Dans l'article sur les baskets Olow x Sawa présenté plus bas, reprenez mot pour mot tout le passage qui va de « semelle basket olow » jusqu'à « quelques mots ? ».

### Document source

◆ ◆ ◆ ◆ ◆

Nouvelles baskets Olow x Sawa

9 MN

Olow x Sawa

rencontre avec Mehdi Slimani, fondateur de la marque made in africa.

semelle basket olow x sawa

L’aventure Sawa est une histoire humaine et économiquement militante qui fait le pari de naviguer à contre-courant du flux Nord / Sud : Les matières premières sont achetées en Afrique et sont transformées… en Afrique. Ce choix vient de l’envie de créer sur place des emplois qualifiés productifs et créatifs, mais aussi de promouvoir l’image de ce qu’est l’Afrique, bien au-delà du prisme occidental.

On a rencontré Mehdi Slimani, le fondateur de la marque, par l’intermédiaire de Thomas Traoré d’ Isakin. On partage les mêmes valeurs, et chacun à notre façon, on a cette même volonté de proposer des produits, chaussures ou vêtements, qui ont du sens. C’était important pour nous, au-delà de présenter le fruit de notre collaboration, de mettre la lumière sur un projet qui nous tient à coeur.

Peux-tu te présenter en quelques mots ?

Moi c’est Mehdi Slimani, fondateur de la marque de baskets made in Africa, Sawa. Je suis originaire des Ardennes, de Charleville Mézière, la ville d’Arthur Rimbaud, qui d’ailleurs avait une vraie histoire avec l’Ethiopie, où il était marchand. Un autre Ardennais qui est allé se perdre là-bas !

Je suis arrivé à Paris en 98, après j’ai vécu en Chine et au Brésil, par rapport au boulot que j’avais avant. À la base je n’ai pas un parcours très mode, je travaillais dans la finance d’entreprise, lié à l’industrie automobile. Et ensuite je suis allé au Cameroun puis en Éthiopie, et je suis revenu à Paris.

Avant de rentrer dans le vif du sujet, ça veut dire quoi SAWA ?

C’est le nom d’une tribu autochtone du littoral de Douala. C’est une ville qui est située au Cameroun, là où on a commencé.
C’est une manière de leur rendre hommage. On a appris plus tard que ça voulait dire "ensemble" en arabe.

Tu pourrais nous expliquer quel est le concept de ta marque ?

◆ ◆ ◆ ◆ ◆

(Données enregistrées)
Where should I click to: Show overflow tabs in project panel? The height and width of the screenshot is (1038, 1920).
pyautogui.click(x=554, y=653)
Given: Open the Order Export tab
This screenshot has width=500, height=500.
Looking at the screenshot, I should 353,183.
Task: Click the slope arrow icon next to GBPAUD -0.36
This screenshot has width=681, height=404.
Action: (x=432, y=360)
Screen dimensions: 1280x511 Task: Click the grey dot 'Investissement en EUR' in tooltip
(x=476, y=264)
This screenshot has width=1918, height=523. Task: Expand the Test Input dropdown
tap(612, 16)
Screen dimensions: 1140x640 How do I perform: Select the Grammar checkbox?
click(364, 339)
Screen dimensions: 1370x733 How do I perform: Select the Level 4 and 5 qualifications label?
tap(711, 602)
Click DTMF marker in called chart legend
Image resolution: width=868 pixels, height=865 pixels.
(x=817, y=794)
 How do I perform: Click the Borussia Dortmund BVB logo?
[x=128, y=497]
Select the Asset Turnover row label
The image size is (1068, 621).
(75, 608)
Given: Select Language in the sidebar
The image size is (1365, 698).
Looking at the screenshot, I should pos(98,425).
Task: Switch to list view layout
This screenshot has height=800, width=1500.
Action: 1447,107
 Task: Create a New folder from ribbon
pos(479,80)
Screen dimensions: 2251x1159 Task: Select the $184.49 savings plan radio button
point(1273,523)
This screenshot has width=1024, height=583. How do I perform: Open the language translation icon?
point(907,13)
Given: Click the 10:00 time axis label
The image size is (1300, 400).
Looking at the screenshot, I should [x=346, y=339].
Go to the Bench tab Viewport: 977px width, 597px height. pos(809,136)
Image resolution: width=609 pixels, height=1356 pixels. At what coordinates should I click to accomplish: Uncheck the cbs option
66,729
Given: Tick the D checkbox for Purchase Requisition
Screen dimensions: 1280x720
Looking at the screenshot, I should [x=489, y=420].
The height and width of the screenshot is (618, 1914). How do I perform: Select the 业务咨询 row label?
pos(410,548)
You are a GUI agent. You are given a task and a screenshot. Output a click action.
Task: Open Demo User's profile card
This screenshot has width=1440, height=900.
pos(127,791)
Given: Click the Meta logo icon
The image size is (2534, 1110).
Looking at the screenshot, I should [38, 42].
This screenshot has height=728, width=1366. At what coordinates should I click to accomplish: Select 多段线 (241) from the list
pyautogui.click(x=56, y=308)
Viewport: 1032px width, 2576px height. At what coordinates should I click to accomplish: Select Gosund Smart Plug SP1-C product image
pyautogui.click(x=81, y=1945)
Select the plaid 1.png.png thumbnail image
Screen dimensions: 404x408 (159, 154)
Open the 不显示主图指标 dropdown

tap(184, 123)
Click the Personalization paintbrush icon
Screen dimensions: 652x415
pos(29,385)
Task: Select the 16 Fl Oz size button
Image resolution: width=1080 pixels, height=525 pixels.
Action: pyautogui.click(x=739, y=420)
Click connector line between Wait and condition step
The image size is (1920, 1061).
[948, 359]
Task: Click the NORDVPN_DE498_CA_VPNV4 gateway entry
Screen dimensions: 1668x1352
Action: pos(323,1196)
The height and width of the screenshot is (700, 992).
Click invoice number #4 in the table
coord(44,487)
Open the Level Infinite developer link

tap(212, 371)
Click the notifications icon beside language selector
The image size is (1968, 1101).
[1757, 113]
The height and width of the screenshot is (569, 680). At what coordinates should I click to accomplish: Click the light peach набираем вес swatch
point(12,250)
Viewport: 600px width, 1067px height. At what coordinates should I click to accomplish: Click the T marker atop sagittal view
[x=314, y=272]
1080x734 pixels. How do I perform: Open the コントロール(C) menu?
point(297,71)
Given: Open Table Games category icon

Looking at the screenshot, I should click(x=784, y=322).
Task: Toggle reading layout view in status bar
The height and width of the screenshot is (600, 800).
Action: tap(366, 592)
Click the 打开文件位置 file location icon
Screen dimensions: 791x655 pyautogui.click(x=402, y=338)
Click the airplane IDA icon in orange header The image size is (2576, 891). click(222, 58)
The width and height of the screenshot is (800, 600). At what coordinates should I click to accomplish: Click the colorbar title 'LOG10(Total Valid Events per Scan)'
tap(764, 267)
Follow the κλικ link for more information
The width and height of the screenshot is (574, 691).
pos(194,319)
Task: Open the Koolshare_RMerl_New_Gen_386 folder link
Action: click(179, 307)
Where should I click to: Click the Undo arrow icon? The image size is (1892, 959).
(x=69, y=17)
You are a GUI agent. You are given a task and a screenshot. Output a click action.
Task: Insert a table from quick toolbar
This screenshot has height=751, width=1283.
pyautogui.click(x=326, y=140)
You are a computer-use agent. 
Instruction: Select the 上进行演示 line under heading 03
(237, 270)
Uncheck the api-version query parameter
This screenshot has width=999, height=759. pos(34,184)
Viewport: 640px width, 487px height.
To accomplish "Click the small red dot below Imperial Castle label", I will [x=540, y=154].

◆ ◆ ◆ ◆ ◆

### Réponse rédigée
semelle basket olow x sawa

L’aventure Sawa est une histoire humaine et économiquement militante qui fait le pari de naviguer à contre-courant du flux Nord / Sud : Les matières premières sont achetées en Afrique et sont transformées… en Afrique. Ce choix vient de l’envie de créer sur place des emplois qualifiés productifs et créatifs, mais aussi de promouvoir l’image de ce qu’est l’Afrique, bien au-delà du prisme occidental.

On a rencontré Mehdi Slimani, le fondateur de la marque, par l’intermédiaire de Thomas Traoré d’ Isakin. On partage les mêmes valeurs, et chacun à notre façon, on a cette même volonté de proposer des produits, chaussures ou vêtements, qui ont du sens. C’était important pour nous, au-delà de présenter le fruit de notre collaboration, de mettre la lumière sur un projet qui nous tient à coeur.

Peux-tu te présenter en quelques mots ?